**Given exercise 1:** Copy the rows from the line with "Freibeuter (320, 579)" up to and including the line with "Retoure & Refund (223, 460)", keeping each one the same.

Beyond the usual jitters
of a contestant on a reality television program, singing his heart out and
hoping for his big break, the weight of pop culture history weighed on Mr.
Mthethwa’s shoulders: would he finally become the first black contestant to win
“Idols” in his country?
At first glance, it
might seem strange in a nation where 80 percent of the population is black that
a singing contest decided by a popular vote had failed for years to produce a
single black winner. But in South Africa, which for
decades separated the races under the brutal apartheid system that put blacks
at the bottom and whites on top, nothing, not even a singing competition,
escapes examination under a powerful racial lens.
And so last week, when
Mr. Mthethwa (whose name is pronounced KYE-ya m-TET-wa) was crowned winner of
the eighth season of “Idols,” a fit of soul-searching ensued about just how far
the rainbow nation has come in burying its racial divisions.

**Given exercise 2:** Write out the whole passage about the "Idols" singing contest in South Africa, word for word.

[Stored items from a collection]
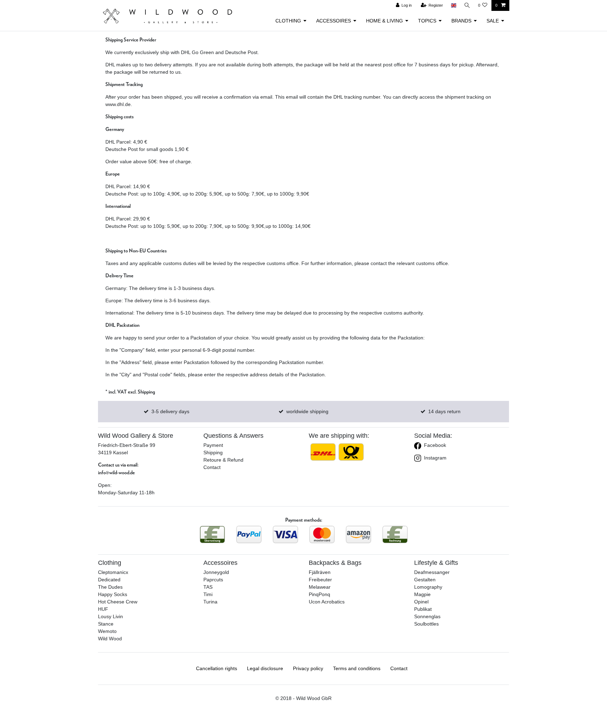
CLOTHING (288, 21)
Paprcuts (213, 579)
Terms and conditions (356, 668)
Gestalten (425, 579)
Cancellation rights (216, 668)
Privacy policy (308, 668)
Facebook (434, 445)
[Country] (453, 5)
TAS (208, 587)
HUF (103, 609)
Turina (210, 601)
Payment (213, 445)
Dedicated (109, 579)
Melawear (320, 587)
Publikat (423, 609)
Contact (212, 467)
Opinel (421, 601)
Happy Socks (112, 594)
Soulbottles (426, 624)
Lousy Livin (110, 616)
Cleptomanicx (113, 572)
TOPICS (427, 21)
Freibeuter (320, 579)
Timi (208, 594)
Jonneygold (216, 572)
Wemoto (107, 631)
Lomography (428, 587)
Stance (105, 624)
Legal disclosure (265, 668)
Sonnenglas (427, 616)
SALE (493, 21)
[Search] (467, 5)
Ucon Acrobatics (327, 601)
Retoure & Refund (223, 460)
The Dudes (110, 587)
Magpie (422, 594)
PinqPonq (319, 594)
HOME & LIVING (384, 21)
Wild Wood (110, 638)
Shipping (213, 452)
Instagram (434, 458)
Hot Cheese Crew (117, 601)
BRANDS (461, 21)
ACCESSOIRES (333, 21)
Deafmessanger (432, 572)
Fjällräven (320, 572)
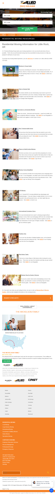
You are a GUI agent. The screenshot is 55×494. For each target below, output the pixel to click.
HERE (40, 115)
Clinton (6, 408)
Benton (29, 411)
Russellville (7, 393)
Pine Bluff (30, 393)
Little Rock (30, 396)
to (51, 19)
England (7, 405)
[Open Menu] (3, 3)
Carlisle (30, 408)
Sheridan (7, 414)
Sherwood (30, 414)
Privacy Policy (6, 462)
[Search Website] (48, 472)
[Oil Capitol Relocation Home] (28, 3)
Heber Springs (8, 402)
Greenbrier (30, 402)
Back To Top (6, 489)
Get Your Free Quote (27, 29)
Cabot (6, 411)
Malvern (7, 396)
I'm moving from (46, 12)
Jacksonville (8, 399)
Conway (30, 405)
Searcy (29, 390)
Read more (6, 361)
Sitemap (5, 464)
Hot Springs (30, 399)
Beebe (6, 390)
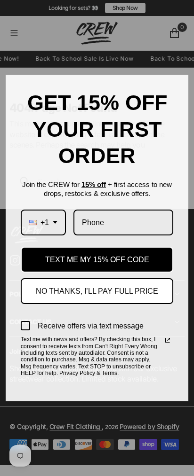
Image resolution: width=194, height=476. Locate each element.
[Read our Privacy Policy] (167, 340)
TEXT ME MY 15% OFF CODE (97, 260)
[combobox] (43, 222)
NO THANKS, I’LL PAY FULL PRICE (97, 291)
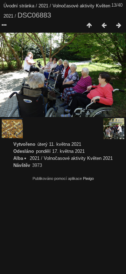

**Full solution 1:**
Freibeuter (320, 579)
Timi (208, 594)
Jonneygold (216, 572)
Wemoto (107, 631)
Lomography (428, 587)
Stance (105, 624)
Legal disclosure (265, 668)
Sonnenglas (427, 616)
SALE (493, 21)
[Search] (467, 5)
Ucon Acrobatics (327, 601)
Retoure & Refund (223, 460)

**Full solution 2:**
Beyond the usual jitters
of a contestant on a reality television program, singing his heart out and
hoping for his big break, the weight of pop culture history weighed on Mr.
Mthethwa’s shoulders: would he finally become the first black contestant to win
“Idols” in his country?
At first glance, it
might seem strange in a nation where 80 percent of the population is black that
a singing contest decided by a popular vote had failed for years to produce a
single black winner. But in South Africa, which for
decades separated the races under the brutal apartheid system that put blacks
at the bottom and whites on top, nothing, not even a singing competition,
escapes examination under a powerful racial lens.
And so last week, when
Mr. Mthethwa (whose name is pronounced KYE-ya m-TET-wa) was crowned winner of
the eighth season of “Idols,” a fit of soul-searching ensued about just how far
the rainbow nation has come in burying its racial divisions.